If you can't land gigs because of your appearance or because of health problems, there's still a place for you in Hollywood: voice-over work.
Grey is a well-trained and experienced actor, so she knows how to use all of the tools at her disposal, up to and including her voice. She can also create an air of familiarity for older fans who might not recognize her voice by name, but will definitely know it from somewhere.
Among Grey's voice credits: portraying various characters over several years on the Disney Channel's long-running animated comedy series Phineas and Ferb and voicing a character named Mrs. Kurokawa in the English version of The Wind Rises, one of legendary filmmaker Hayao Miyazaki's final films.
She's stuck in the '80s
In some ways, it's pretty great to be an iconic actor of a certain period in time. When millions of people think about a particular point in pop cultural history, they think of you. This is certainly a benefit of being Jennifer Grey. She starred in three of the best movies of the '80s, which are arguably the most '80s movies of the '80s.
Let's review: Grey was among the scrappy Kansas teens who fought off a Soviet invasion with guerrilla warfare and pluck in Red Dawn (1984); she played Ferris Bueller's clever and enraged sister, Jeannie, in Ferris Bueller's Day Off (1986); and she portrayed the corner-hating, coming-of-age Baby in Dirty Dancing (1987).
The other side of being in iconic movies of a certain era is that after that era passes, it might be hard to find work. Casting agents and audiences sometimes associate certain actors with their heydays so deeply that those actors have a hard time getting taken seriously in future roles. Take the cast of Red Dawn, for example. While Patrick Swayze was able to leave his '80s image behind, co-stars C. Thomas Howell and Jennifer Grey both had trouble convincing audiences to view them in a new light.
She was on a show for three years, but nobody noticed
It's not like Jennifer Grey has given up acting entirely. It's just that she's not getting the lead role in big, flashy blockbusters anymore. There are so many outlets these days for content, from networks to cable to streaming services, that there's arguably more work for actors than ever before. The downside is that even really good shows get lost in the shuffle.
To whit: Amazon Video has a lot of under-the-radar programs, including Red Oaks. It's a coming-of-age story set in a New Jersey country club in the 1980s. Imagine Caddyshack as a thoughtful dramedy. In 2017, Red Oaks completed a three-year run, and producers weren't opposed to a little stunt casting. Since it's set in the '80s, several '80s stars appeared on the show. My Two Dads star Paul Reiser plays the country club's president and mentor to main character David Myers (Craig Roberts), and Jennifer Grey plays David's fussy mother, Judy. She even does a nude scene, which is both fearless and unprecedented, considering the actress is in her late fifties.

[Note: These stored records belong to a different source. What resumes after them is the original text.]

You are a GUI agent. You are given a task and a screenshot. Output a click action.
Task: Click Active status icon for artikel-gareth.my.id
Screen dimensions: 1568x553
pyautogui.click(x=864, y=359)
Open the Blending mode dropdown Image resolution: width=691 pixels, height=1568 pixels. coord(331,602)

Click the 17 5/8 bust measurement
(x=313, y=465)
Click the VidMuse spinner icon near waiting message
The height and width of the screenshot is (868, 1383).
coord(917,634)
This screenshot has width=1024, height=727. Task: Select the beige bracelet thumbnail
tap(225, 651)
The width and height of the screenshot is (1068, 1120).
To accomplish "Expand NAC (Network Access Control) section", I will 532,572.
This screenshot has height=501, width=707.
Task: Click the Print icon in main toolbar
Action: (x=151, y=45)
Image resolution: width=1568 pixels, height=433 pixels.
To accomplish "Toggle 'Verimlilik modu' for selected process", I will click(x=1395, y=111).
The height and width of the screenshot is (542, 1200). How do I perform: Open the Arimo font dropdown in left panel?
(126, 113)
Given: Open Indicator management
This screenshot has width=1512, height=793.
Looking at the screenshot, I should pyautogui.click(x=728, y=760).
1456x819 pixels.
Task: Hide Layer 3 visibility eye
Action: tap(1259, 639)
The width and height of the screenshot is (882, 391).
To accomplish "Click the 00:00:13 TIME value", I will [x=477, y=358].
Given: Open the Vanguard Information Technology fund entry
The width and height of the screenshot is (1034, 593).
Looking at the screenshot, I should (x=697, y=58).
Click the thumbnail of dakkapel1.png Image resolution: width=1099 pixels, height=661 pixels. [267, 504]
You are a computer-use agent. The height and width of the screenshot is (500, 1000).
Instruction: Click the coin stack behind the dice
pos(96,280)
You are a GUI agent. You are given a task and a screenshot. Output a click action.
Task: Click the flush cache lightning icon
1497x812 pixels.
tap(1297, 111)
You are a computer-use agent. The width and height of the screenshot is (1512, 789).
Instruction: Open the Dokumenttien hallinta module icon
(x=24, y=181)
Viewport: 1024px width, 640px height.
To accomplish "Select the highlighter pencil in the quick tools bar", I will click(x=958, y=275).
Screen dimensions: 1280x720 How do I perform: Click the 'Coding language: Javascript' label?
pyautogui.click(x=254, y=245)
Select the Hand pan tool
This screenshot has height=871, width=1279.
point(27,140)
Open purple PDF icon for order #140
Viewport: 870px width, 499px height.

There are some Grey areas in her future, and that's great!
Grey is still out there mixing it up in the entertainment industry, and she has a few projects in the works.
Along with Jamie Dornan, Billy Crystal, and both Lola (Mozart in the Jungle) and Jemima Kirke (Girls), Grey is part of the all-star cast of an independent relationship drama called Untogether, the story of the romantic entanglements of a heroin addict, a writer, a rabbi, and everyone in their overlapping orbits. Grey also has a role in the British movie Bittersweet Symphony, a Hollywood story about a young film composer. In addition, she does voice-over work in a movie called Duck Duck Goose, a Chinese-American co-production about a gander that accompanies some baby ducks on their journey south.
Look for those, and look for Grey hitting the talk shows to promote them. She'll also show up on a red carpet or two for somebody else's movies — her husband of nearly 20 years is Clark Gregg, who plays agent Phil Coulson in all those Marvel movies and in ABC's Agents of S.H.I.E.L.D.